Ao arrepio do Regimento da Casa e de qualquer compromisso mínimo com o bom senso, o reitor arbitrariamente lançou os conselheiros e conselheiras em sessões abertas, a fim de discutir temas delicados, que, por óbvio, exigiam meditação e recolhimento. Pior, muito pior: essa decisão destrambelhada se somou ao fato de que a pauta dessas sessões abertas e os respectivos pareceres que as instruíam chegaram aos conselheiros de supetão, na véspera do evento, que até então estava programado para acontecer em ambiente fechado e com outra ordem do dia.  Se a ideia era humilhar e vilipendiar colegas que eles julgam opositores, a missão foi plenamente atingida. 

Nos dias das reuniões, o auditório Garapuvu foi tomado por uma multidão ruidosa e excitada. Vaias, gritos, xingamentos e ameaças impediam que qualquer raciocínio contrário aos interesses dos grupos de pressão presentes fosse pronunciado, que dirá ouvido.

Os próprios conselheiros favoráveis às teses abonadas pela plateia tratavam de exasperá-la ainda mais, mesmo que o preço disso fosse o constrangimento e, no limite, a própria integridade física de quem se opunha à vontade da turba (que era majoritária no recinto mas claramente minoritária na universidade como um todo – mas quem se importa com esses detalhes irrelevantes?). Ofensas às regras do Conselho e à sua estrutura e modo de funcionamento eram gritadas pelos oradores com a non chalance  de quem se diverte com os efeitos de suas imprecações no público. Um deles – em exercício grotesco de falta de decoro e de compromisso com a verdade – chegou a acusar falsamente um diretor de centro de, durante a pandemia, ter defendido a ozonioterapia.
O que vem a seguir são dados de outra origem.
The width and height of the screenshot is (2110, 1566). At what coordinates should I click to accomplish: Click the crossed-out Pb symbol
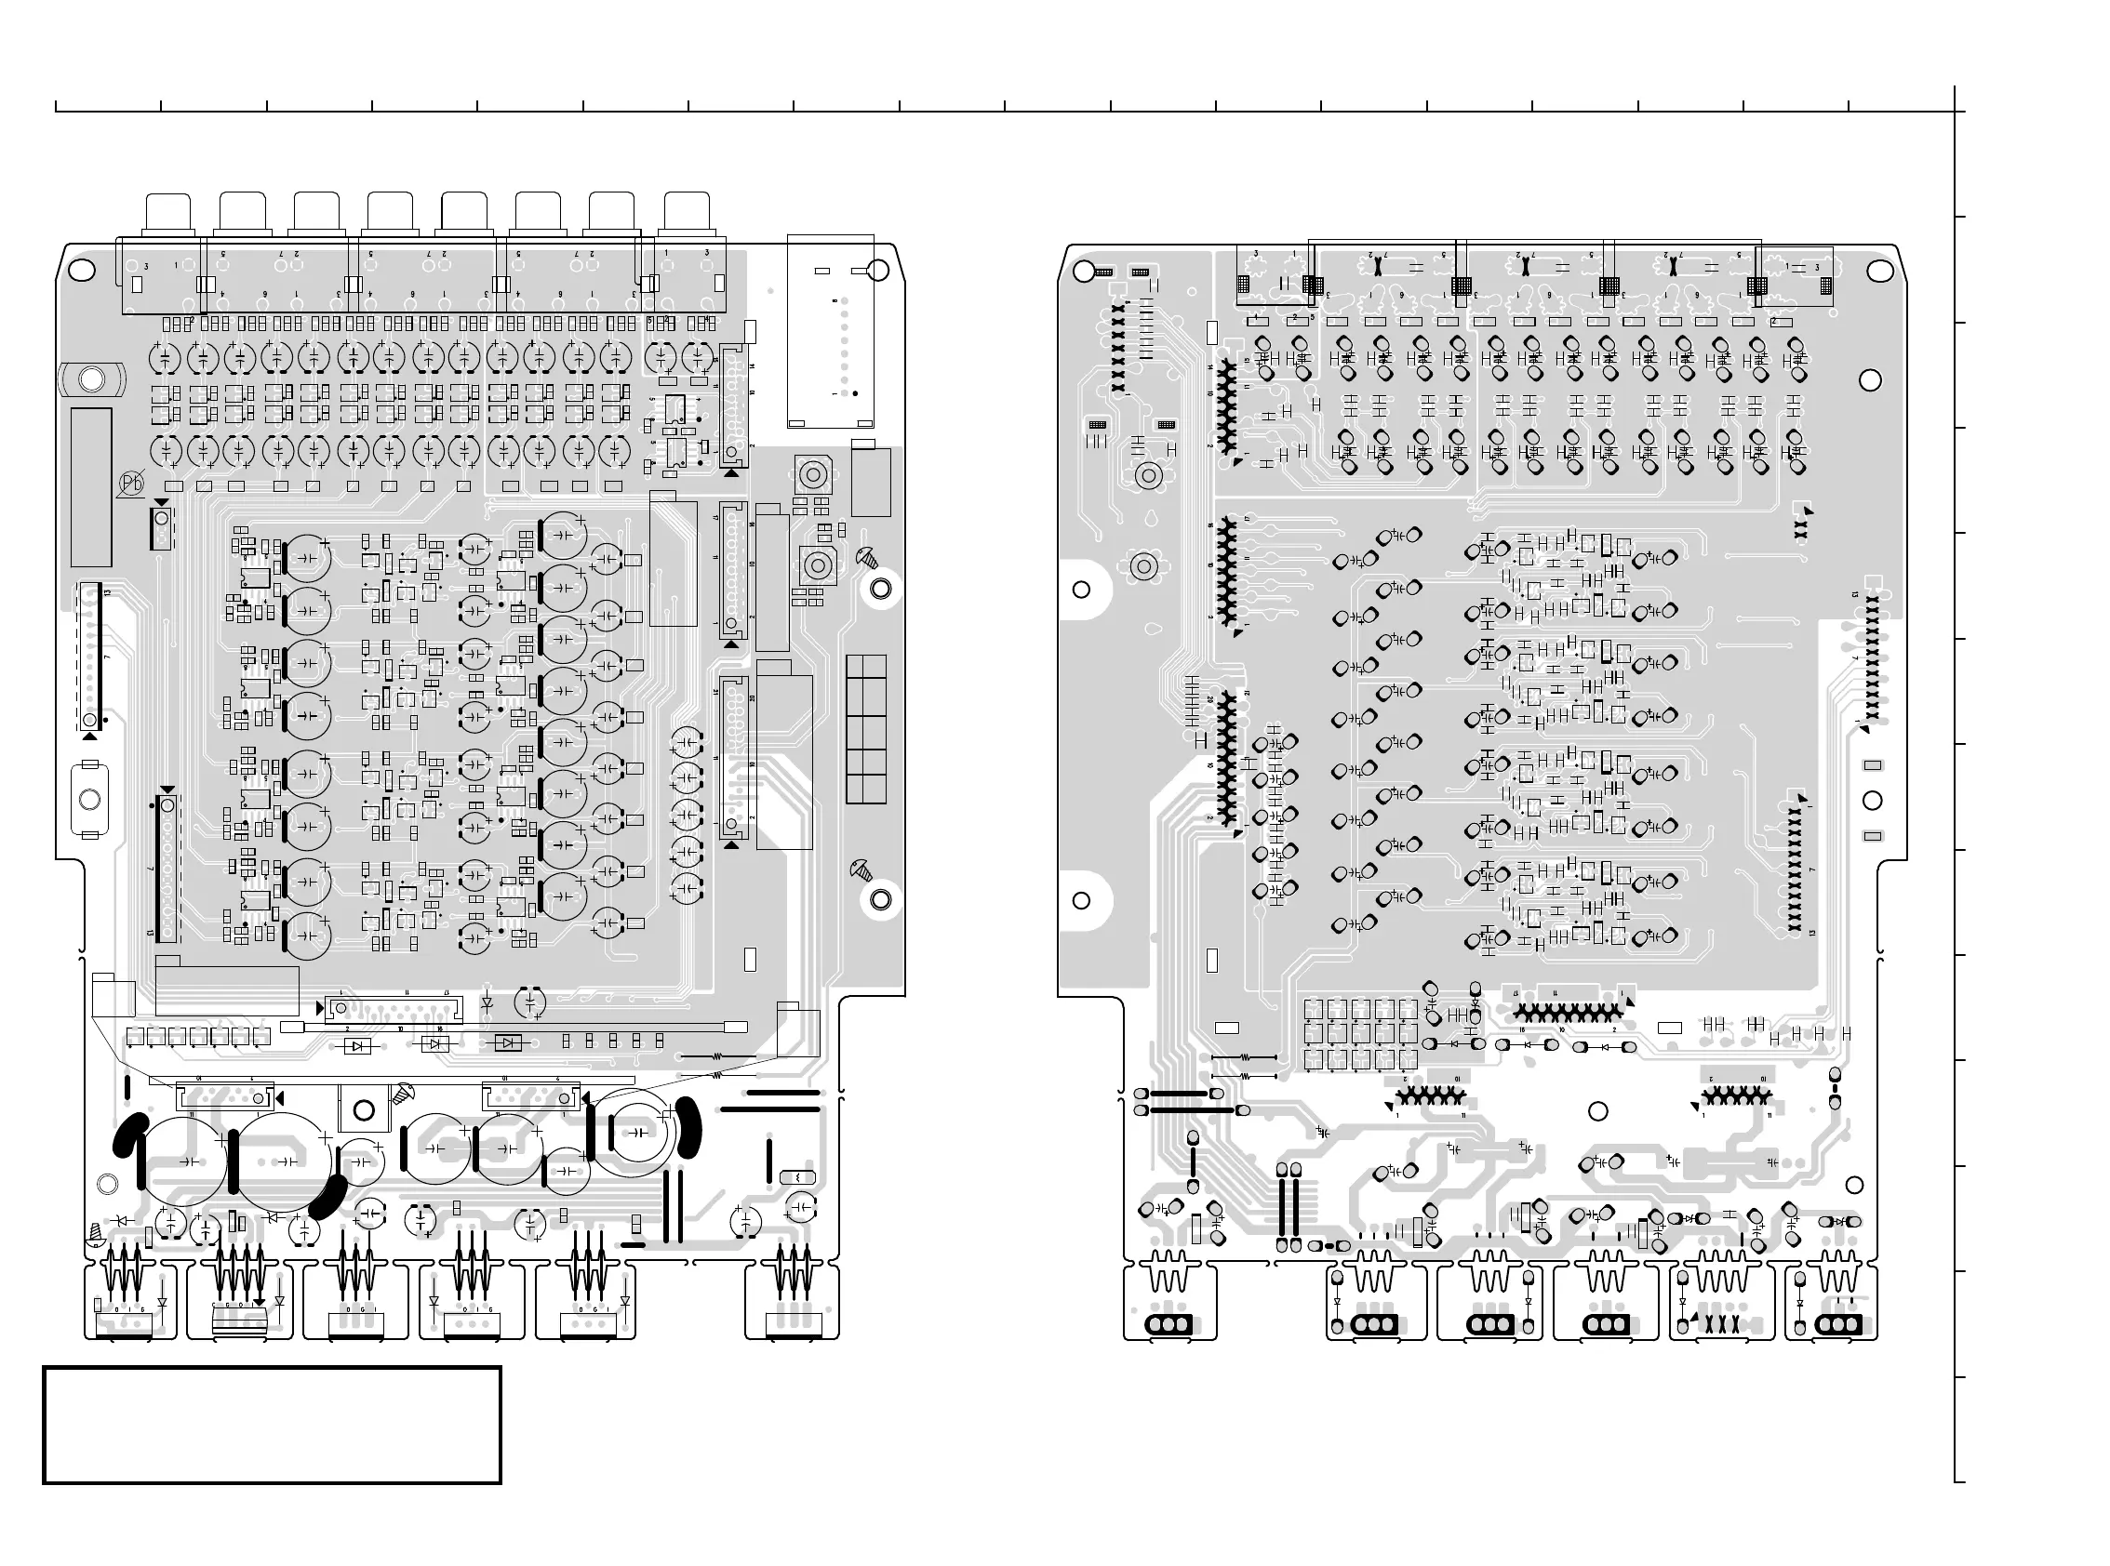click(131, 484)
Não satisfeito, destilou em seguida a sua fúria homofóbica a plenos pulmões: “Talvez esse apreço pela ozonioterapia”, ironizou o conselheiro, “seja por ele gostar de como o método é aplicado…”. A agressão não apenas ao referido diretor de centro mas à comunidade LGBTQIA+ foi recebida com alegria entusiasmada por incontáveis pessoas que, na esquina, juram amor eterno à causa de minorias ou até fazem parte delas.

Em outra daquelas sessões à beira de um ataque de nervos, ninguém menos do que a vice-reitora arrebatou o microfone para, em alto e bom som, me acusar de dois crimes – racismo e misoginia – sem dar a menor prova do que dizia e naturalmente sem medir as consequências do que seus comentários levianos poderiam desencadear em indivíduos já tão exaltados.

Tudo isso, claro, contou com a já proverbial inação do reitor, que deixava o barco correr com aquela atitude fria e distante que um dia eu já achei que fosse serenidade mas atualmente me parece bem mais estranha e, para ser franco, chega a me dar calafrios. O engraçado – ou nem tão engraçado assim – era que ele só saía de seu perturbador silêncio para coibir as tentativas de conselheiros de fazê-lo cumprir o Regimento da Casa.

Essa saturnália irresponsavelmente organizada e presidida por interesses eleitorais e sei lá mais que outros objetivos só poderia terminar como terminou. Ante a resiliência de conselheiros que, a despeito de todas as agressões e atos discricionários, conseguiram barrar ao menos algumas das pretensões absurdas dos manifestantes e seus líderes, restou aos mais enlouquecidos – que, diga-se de passagem, não eram poucos – cercar diretoras e diretores de centro. Um deles berrava em meus ouvidos – em meio a uma saraivada de perdigotos – que eu não ficaria impune, o que quer que isso signifique. Três diretoras de centro tiveram que ser escoltadas por conselheiros homens até seus veículos. Ora, não era essa gestão que se orgulhava de, nos próprios termos de seu horrendo jargão, acolher minorias?

Sitiado por tanta irracionalidade e desepero, eu tive a nítida sensação de estar presenciando uma daqueles frenesis que, nas aldeias medievais, se apossavam das pessoas acometidas pela peste. E, no entanto, contra as expectativas daquelas almas e corpos em ebulição, dos seus animadores de auditório e dos sacerdotes que, sentados à sacrossanta mesa da presidência, dirigiam a festa macabra, o sol nasceu no dia seguinte. E com o sol nasceu o mundo real. E com o mundo real a possibilidade sempre presente de os atos por eles perpetrados cobrarem um preço hoje. Ou amanhã. Ou em algum ponto do futuro. Tempo para isso não faltará. O astro-rei, pelos próximos cinco bilhões de anos, aguardará essas pessoas a cada alvorada. Mas o mais provável é que a conta lhes chegue bem antes disso.